Sunday, June 2, 2013

Life-Saving Activity – Writing Your Memoir

I was thrown into a tail spin when my father passed last July. Many people have described me as fearless over the years, and yet, just thinking had become a scary thing. I was processing and reassigning the family dynamics I grew up with. I was acknowledging truths that could not be told to anyone. Nearly a year has passed in trying to sort it all out. 

I finally realized recently that nothing is ever going to change with me until I get my feelings about my life down on paper. What’s been scaring me off was the idea that it would have to be published. Of course not! It only needs to see the light of my own day; that way the thoughts in my head that can drop me like a polio-stricken child can be stopped from whirling constantly around in my head. When I write, everything becomes real. It becomes truth. That’s a bit scary at first, because once you recognize an ugly or unpleasant truth, there’s the problem of keeping it to yourself.  For the original “too-much-information” giver, this can be an issue. 

I’m consciously not editing this piece much because I think it’s critical in writing your memoir to be as authentic and free-flowing as you can. So, actually this is a bit of an exercise as I’m planning to go back to the memoir when I’m done here. 

I’ve always said, since I was a teenager, that I would be a better writer after my parents were gone. Terrible thought, terrible to say, but still true. That’s because, like most writers, my abilities, whatever they may be, stem from an imperfect past, beginning in childhood. There are many, many things that I want to write honestly about, but can’t because it would hurt too many people.  That need is clawing at my insides, but what I’ve already found, in such a short time, is that beginning…writing…is the true cure. 

Again, it doesn’t ever have to be read, but as I write I’m being as truthful as I can, both about other people and myself. That’s a killer. My goal for about five years now is to be as authentic as I can be. Society really doesn’t permit true authenticity, but a person can get close. I treasure and honor kindness and that doesn’t always blend well with truth, yet I strive to be honest whenever I can.

:: WRITTEN TASKS ::
A) Quote every phrase in the memoir post that contains a form of the word "scare."
B) In the memoir post, what has the writer said ever since being a teenager?
C) Reproduce the stretch of the memoir post from "Life-Saving Activity –" through "it all out.".
The listing comes from a separate source and is unrelated to the memoir post.

:: DATA LINES ::
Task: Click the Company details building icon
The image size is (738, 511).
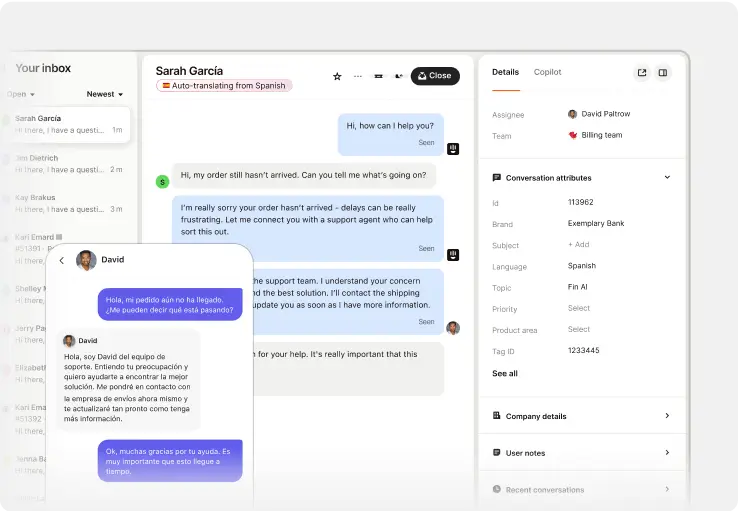Action: pyautogui.click(x=497, y=416)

:: ANSWERS FOR THE EXERCISE ::
A)
"a scary thing"
"What's been scaring me off"
"That's a bit scary at first"

B) That they would be a better writer after their parents were gone.

C)
Life-Saving Activity – Writing Your Memoir

I was thrown into a tail spin when my father passed last July. Many people have described me as fearless over the years, and yet, just thinking had become a scary thing. I was processing and reassigning the family dynamics I grew up with. I was acknowledging truths that could not be told to anyone. Nearly a year has passed in trying to sort it all out.